My concern is that we've had huge trust issues in the past. I am happy that he was honest, because he would have denied this untill the death had this happened 2 years ago. But I still am very hurt and don't know what to make of this. He's extremely sorry and I know he loves me and I can see how it was a stupid drunk mistake...but with out history, it just scares me a little. This is never someone I would have thought he would be attracted too, still don't...is this just a male thing? Should I be worried?

Thanks for any insight!


----------



## swedish (Mar 6, 2008)

If he previously had an addiction, he may have had those compulsive feelings being he was intoxicated. Sounds like he scared himself once he sobered up and realized what he had to lose by doing this. I don't think you need to worry. If you are, you could ask him gently how he's doing with stopping the porn addiction...does he still have bad moments where he's stressed and gets the urge to look at it but restrains himself or is it out of sight out of mind now and this was a one time thing. If you come across caring about how he's doing with it he might be less afraid to open up and explain it directly to you as he'd be the one who knows best what's going on.


----------



## irishgirl77 (May 14, 2008)

swedish said:


> If he previously had an addiction, he may have had those compulsive feelings being he was intoxicated. Sounds like he scared himself once he sobered up and realized what he had to lose by doing this. I don't think you need to worry. If you are, you could ask him gently how he's doing with stopping the porn addiction...does he still have bad moments where he's stressed and gets the urge to look at it but restrains himself or is it out of sight out of mind now and this was a one time thing. If you come across caring about how he's doing with it he might be less afraid to open up and explain it directly to you as he'd be the one who knows best what's going on.

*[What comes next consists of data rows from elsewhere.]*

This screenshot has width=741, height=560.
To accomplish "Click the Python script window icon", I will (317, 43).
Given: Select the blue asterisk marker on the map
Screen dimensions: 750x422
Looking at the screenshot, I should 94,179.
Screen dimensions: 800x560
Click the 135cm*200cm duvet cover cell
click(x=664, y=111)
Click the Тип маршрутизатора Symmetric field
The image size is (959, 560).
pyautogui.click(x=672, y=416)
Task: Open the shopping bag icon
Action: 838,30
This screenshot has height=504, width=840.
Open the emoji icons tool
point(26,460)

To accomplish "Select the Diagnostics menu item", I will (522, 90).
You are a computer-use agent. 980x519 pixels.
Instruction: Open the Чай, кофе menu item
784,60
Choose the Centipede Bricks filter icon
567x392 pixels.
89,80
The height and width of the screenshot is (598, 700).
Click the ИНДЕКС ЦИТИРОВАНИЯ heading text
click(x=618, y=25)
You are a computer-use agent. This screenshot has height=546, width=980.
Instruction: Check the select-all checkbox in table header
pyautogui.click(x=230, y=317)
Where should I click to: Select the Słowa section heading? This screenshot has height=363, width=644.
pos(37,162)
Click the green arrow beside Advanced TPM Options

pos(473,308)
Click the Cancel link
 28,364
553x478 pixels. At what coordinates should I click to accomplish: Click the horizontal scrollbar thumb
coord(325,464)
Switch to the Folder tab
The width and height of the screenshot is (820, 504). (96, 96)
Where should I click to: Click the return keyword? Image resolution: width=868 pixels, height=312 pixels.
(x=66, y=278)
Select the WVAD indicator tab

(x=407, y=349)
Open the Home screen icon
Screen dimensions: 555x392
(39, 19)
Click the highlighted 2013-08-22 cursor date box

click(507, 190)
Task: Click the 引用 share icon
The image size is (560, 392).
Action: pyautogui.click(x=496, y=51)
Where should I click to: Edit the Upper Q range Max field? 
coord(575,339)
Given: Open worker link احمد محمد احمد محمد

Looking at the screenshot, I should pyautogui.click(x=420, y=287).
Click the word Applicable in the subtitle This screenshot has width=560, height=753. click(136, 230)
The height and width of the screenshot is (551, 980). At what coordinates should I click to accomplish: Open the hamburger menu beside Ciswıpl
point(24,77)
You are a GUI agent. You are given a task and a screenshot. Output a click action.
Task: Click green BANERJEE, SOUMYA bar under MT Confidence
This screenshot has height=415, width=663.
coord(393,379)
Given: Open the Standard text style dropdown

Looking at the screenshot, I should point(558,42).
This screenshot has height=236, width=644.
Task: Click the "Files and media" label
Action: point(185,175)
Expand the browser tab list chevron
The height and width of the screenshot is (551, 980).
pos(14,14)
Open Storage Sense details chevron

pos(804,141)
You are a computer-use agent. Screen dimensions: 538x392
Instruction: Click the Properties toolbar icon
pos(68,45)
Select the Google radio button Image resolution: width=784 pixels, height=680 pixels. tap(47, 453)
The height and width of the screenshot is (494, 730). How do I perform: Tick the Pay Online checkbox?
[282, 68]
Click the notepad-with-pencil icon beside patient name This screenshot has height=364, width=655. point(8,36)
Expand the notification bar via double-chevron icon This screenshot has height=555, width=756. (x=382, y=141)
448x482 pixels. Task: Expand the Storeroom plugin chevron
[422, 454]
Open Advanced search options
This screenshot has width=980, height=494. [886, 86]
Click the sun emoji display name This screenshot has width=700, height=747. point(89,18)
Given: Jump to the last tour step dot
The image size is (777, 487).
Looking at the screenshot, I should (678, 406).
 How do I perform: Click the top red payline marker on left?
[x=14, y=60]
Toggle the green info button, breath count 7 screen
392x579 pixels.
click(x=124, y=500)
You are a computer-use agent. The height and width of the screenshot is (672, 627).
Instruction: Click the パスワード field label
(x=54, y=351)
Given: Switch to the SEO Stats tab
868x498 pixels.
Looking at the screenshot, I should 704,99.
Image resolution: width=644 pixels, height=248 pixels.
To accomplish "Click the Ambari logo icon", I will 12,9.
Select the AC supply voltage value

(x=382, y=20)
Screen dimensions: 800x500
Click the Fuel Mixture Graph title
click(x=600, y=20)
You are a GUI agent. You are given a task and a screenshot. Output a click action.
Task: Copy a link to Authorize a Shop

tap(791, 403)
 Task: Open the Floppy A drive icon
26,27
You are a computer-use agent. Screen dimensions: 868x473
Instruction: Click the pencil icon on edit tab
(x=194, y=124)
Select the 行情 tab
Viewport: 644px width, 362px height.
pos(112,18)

Thanks for the reply Swedish. We talked a little bit about it this morning and he explained how well he's been doing. He's fallen off the wagon a couple of times when he's bored or stressed (which I new about already) but we always work through it. Lately he says he's been really good. I know it's not something that you can easily just "stop doing". I know how hard it is for him. At this point in our relationship, he knows I'll be upset, but he also knows that things work out better for both of us if he is just honest about it or lets me know when he's having an issue so we can talk about it in a loving, productive way (not fight about it). I guess we are making progress since he was honest about it, even though he did it in a drunken moment. I guess this is really a work in progress that we just have to be aware of and keep and eye on... I just wish it wasn't my friend...


----------



## swedish (Mar 6, 2008)

You sound like a strong couple & it's great you are able to talk openly with one another to work through this.


----------



## irishgirl77 (May 14, 2008)

swedish said:


> You sound like a strong couple & it's great you are able to talk openly with one another to work through this.


Thank you. Your words make me feel so much better.


----------



## GAsoccerman (Mar 24, 2008)

I wouldn't worry to much about it, he was drunk and it was stupid, he needs to apologize to your friend.

Now do you have a cell phone with a camera?? Yake a couple of topless pics of yourself and send them to your hubby while he is not home, at work or something.


He likes to look and I bet he rather look at you then others if he can....show him a little off guarded wildness of yourself.

I've had my wife send me some "naughty" pics of herself while I am at work....what a thrill it was for me.

So one day while hubby is at work, take a pic of your breasts and send it to him.


----------